Thinking in Redis: Part One

Thinking In Redis (part one)

Redis is a data structure server. Redis doesn't serve raw data, but rather it serves data you've stored in a structured way. This means you must decide up front how you're going to store your data.

In a traditional RDBMS system, you create schemas with tables and columns up front before storing any data. In Redis, you don't need schemas or column names, but you do need to figure out how your data is best represented in terms of simple key-value strings, lists, hashes, sets, or sorted sets.

People use Redis because of its fast retrieval speeds, but in order to take full advantage of Redis, you must use proper data structures. For example, storing a million jobs in a list, but then needing to retieve jobs based on alphabetical order will kill your Redis performance. You need to use appropriate data structures for appropriate use cases.

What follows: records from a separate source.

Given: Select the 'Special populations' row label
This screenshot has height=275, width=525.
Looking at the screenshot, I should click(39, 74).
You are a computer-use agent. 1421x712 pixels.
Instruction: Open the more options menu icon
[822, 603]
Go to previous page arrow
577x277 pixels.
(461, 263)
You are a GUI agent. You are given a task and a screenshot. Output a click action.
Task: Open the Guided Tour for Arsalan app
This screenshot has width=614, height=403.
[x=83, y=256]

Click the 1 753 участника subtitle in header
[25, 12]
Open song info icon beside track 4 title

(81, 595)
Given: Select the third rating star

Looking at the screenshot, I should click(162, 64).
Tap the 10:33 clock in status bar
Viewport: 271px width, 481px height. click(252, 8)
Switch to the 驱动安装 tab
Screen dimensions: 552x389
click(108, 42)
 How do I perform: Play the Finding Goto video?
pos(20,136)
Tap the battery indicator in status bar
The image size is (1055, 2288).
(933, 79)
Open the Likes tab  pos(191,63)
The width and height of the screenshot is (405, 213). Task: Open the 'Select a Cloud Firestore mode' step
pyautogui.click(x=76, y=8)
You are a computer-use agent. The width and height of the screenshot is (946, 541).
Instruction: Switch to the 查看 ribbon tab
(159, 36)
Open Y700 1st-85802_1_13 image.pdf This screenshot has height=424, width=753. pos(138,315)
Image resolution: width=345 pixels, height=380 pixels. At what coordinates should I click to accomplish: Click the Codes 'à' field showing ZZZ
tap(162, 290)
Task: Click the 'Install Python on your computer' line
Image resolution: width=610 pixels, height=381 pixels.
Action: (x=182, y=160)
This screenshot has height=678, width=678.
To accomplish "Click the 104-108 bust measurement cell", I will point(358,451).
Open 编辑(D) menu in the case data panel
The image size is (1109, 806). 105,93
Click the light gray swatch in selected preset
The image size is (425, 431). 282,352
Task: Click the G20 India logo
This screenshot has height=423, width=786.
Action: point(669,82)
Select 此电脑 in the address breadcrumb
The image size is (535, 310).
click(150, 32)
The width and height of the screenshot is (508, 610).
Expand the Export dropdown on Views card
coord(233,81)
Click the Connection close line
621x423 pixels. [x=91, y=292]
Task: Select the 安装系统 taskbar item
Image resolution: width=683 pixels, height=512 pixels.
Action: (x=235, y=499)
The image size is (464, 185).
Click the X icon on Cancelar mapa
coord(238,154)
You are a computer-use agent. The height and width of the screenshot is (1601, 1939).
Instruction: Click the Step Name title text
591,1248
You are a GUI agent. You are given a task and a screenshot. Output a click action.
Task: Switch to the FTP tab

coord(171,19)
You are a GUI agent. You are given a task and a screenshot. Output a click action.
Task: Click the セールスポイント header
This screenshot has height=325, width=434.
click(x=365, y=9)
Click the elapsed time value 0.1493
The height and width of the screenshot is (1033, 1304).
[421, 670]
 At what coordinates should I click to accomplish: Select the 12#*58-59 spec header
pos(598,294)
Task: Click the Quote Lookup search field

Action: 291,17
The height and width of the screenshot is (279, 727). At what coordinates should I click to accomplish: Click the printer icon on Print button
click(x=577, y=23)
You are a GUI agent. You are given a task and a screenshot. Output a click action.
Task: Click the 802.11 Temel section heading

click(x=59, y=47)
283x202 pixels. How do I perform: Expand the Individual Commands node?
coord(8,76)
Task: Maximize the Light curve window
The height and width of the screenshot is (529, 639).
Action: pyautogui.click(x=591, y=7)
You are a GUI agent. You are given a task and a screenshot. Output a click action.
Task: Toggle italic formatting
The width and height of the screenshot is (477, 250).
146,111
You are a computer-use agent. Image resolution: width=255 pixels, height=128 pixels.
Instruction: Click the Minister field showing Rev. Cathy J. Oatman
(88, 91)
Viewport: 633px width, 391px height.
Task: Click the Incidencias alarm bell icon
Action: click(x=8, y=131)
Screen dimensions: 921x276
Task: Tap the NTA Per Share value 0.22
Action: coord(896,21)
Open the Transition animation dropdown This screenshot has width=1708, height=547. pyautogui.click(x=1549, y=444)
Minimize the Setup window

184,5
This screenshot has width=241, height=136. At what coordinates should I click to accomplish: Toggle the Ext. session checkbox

This post covers how you can think about storing you data in Redis.

Why is Redis different?

Why do you have to change your thinking? Because Redis isn't SQL. Redis isn't BerkeleyDB. Redis isn't Hadoop. Redis isn't Riak. Redis isn't your file system.

In traditional SQL databases, you have two types of general queries: queries scanning an entire table (or multiple tables) or queries using an index. Table scans are O(N) while fully indexed queries are O(lg N).

In SQL systems, you have complex query planners to convert your SQL into internal database retrieval, table scanning, index lookup, and result returning commands.

In Redis, you run direct data retrieval commands with no queries or query planner abstractions in the middle.

Redis doesn't need an internal query engine because you run data retrieval commands directly. Complex server-side rewrites of what you meant to do aren't needed (and would get in the way of Redis speed optimizations anyway)

The lack of a query engine in Redis also means if you use Redis with SQL-based mindsets, by storing a lot of data then hoping to figure out your retrieval queries and indexing structure later, you'll end up in data retrieval troubles later.

Redis specializes in getting your data back to you as fast as possible. But, to do so, you must store your data in a way it can be returned to you as fast as possible. You get to decide how to store and how to retrieve your data.

Considerations

You should keep five things in mind when storing data in Redis: retrieval, storage, size, growth, and user access.

With some clever rearranging, thoe form an acronym: RUGSS. ("Check under the RUGGS before storing data in Redis?")

Retrieval

Retrieval is half of what Redis does best.

Before you put any data into Redis, you have to figure out how you want to get it back out. How you retrieve data is directly related to which of the five Redis data types you'll use to store it.

To review, the five Redis data types are: strings, lists, hashes, sets, and sorted sets.

Start by asking yourself what kind of results you want from your data.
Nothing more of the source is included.